Tra i benefici previsti per le vittime, ve ne è uno particolarmente importante. Il Decreto di sospensione dei termini. Questo provvedimento viene emesso dalla Procura della Repubblica competente e serve per bloccare i provvedimenti esecutivi (per la durata di 300 giorni), che vengono intentati a danno della vittima. Non di rado infatti si è verificato che tra i creditori della vittima ci siano soggetti collegati alle organizzazioni criminali.

Purtroppo, mi spiace dirlo, ma tale provvedimento che ha un principio nobile, viene vanificato nell’applicazione, e le spiego il perché.

Il provvedimento blocca i singoli creditori che, di fatto per 300 giorni devono attendere il soddisfo dei propri crediti. Fattualmente invece, i creditori si uniscono e chiedono il fallimento ai danni della vittima, che puntualmente ottengono, poiché non è prevista nessuna efficacia della norma in caso di fallimento.

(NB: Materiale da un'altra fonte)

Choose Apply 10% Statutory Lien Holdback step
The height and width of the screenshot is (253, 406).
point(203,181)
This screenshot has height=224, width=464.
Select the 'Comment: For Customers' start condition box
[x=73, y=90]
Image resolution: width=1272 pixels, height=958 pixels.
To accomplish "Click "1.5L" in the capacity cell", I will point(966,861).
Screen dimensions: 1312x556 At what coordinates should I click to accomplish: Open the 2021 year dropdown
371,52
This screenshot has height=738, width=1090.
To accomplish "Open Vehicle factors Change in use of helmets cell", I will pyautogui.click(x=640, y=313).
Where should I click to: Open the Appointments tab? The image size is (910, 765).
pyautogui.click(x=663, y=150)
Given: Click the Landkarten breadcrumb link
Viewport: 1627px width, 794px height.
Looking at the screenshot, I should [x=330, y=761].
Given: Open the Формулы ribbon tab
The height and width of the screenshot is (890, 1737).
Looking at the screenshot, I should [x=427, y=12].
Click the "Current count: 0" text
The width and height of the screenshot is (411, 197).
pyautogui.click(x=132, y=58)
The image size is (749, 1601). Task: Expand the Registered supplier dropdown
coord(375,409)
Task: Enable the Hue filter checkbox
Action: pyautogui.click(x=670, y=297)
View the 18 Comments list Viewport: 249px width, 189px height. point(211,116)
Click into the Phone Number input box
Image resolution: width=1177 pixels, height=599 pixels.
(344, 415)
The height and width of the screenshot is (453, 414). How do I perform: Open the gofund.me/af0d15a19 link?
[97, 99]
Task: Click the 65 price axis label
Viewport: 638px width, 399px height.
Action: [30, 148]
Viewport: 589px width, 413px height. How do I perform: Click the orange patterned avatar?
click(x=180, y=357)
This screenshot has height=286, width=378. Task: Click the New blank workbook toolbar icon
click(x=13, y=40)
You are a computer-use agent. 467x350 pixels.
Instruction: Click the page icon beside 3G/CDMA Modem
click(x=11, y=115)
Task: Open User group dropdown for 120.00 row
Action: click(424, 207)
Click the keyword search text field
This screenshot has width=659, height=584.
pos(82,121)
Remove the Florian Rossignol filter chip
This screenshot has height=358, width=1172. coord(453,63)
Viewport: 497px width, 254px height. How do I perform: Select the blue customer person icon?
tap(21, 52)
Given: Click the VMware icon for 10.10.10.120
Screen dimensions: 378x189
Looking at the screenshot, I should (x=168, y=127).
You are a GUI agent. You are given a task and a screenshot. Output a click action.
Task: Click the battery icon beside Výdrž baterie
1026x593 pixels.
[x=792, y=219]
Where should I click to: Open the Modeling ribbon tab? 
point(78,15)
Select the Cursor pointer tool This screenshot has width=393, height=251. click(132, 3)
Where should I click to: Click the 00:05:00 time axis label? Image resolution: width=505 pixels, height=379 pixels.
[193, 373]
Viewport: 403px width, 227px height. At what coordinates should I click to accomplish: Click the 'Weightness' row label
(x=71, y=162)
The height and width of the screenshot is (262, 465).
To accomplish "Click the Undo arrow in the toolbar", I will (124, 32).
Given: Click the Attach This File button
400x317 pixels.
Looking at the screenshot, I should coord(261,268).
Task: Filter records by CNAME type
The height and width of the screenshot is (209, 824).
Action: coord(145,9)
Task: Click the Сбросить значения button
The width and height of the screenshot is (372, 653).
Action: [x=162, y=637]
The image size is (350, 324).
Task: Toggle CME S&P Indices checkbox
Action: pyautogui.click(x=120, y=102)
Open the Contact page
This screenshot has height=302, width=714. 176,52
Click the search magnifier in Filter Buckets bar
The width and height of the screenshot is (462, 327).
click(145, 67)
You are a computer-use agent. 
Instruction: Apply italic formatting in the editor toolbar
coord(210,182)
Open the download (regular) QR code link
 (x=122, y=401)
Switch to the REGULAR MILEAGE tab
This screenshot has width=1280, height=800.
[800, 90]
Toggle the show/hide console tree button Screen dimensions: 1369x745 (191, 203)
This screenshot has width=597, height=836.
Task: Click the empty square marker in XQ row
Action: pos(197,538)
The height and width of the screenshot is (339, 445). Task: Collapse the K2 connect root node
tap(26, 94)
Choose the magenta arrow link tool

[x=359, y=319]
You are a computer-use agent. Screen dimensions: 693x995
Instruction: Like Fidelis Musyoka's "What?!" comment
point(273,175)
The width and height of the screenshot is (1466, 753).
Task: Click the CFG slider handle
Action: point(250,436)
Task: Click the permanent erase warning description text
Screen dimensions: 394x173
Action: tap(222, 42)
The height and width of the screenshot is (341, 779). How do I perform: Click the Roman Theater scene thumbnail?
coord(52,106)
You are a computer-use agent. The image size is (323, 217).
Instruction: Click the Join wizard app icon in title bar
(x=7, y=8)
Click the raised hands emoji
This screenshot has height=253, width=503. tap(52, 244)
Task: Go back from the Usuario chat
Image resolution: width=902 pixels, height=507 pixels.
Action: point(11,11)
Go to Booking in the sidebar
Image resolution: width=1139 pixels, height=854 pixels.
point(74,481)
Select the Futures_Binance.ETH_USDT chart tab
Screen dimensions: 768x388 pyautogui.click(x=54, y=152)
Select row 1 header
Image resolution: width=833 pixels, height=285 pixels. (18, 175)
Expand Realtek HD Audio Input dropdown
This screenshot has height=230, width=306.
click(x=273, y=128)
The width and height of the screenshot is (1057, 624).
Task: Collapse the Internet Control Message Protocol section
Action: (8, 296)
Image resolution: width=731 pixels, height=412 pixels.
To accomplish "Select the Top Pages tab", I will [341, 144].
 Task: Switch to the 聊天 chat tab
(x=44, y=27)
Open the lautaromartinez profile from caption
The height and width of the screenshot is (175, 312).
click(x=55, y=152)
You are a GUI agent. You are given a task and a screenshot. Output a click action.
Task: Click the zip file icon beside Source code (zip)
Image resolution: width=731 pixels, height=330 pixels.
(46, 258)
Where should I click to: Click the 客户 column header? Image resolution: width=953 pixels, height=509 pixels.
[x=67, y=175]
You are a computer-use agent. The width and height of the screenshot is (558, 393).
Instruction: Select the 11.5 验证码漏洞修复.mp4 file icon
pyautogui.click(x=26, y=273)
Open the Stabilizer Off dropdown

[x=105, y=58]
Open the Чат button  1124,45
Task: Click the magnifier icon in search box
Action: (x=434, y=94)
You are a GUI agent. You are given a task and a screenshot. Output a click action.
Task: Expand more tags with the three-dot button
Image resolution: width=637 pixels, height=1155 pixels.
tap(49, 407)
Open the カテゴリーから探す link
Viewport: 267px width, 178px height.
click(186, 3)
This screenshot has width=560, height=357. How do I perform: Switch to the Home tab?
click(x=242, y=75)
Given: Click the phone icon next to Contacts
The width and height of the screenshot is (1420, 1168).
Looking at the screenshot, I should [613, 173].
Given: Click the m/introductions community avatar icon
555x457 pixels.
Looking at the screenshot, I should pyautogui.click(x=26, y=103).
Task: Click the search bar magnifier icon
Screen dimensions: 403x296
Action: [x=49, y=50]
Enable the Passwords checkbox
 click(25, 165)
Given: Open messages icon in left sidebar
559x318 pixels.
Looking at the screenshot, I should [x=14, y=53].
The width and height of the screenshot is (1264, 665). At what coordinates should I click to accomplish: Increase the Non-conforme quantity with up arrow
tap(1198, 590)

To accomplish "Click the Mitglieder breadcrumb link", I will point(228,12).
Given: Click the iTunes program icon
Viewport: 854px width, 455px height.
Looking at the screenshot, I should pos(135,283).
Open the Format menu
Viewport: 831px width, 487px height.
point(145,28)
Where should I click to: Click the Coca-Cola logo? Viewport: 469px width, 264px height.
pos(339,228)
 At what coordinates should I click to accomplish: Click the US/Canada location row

Ciò è veramente paradossale, ed è quanto mai strano che, nonostante tutte le associazioni antiracket abbiano sollevato tale problema, a distanza di anni il legislatore non sia riuscito a porre rimedio a questo vulnus giuridico. Per concludere, devo dirle sinceramente che, le forze dell’ordine in accordo e coordinate dalla DDA, svolgono un enorme lavoro e lo fanno con serietà e solerzia.

Tale ritmo non è ancora stato raggiunto, dagli altri apparati dello Stato, che non riescono ancora (a causa di una farraginosa burocrazia) a dare risposte in tempi ragionevoli. Mi piacerebbe poter rispondere un giorno, a tutti coloro che, ancor oggi continuano a dirmi: chi te lo ha fatto fare? Me l’ho fatto fare, la mia dignità di uomo e la risposta efficiente che mi ha dato il mio Stato”.

Storie che rivelano di quanta determinazione è capace un uomo che esige tutelare la propria libertà, accanto a professionisti quali l’avvocato Guarnera e la dottoressa  Maria Luisa Barrera rinunciando persino alle facili comparsate televisive perché “non sono un fenomeno da baraccone”, un uomo che ha scelto di lanciare un messaggio serio e convinto, di speranza e coraggio.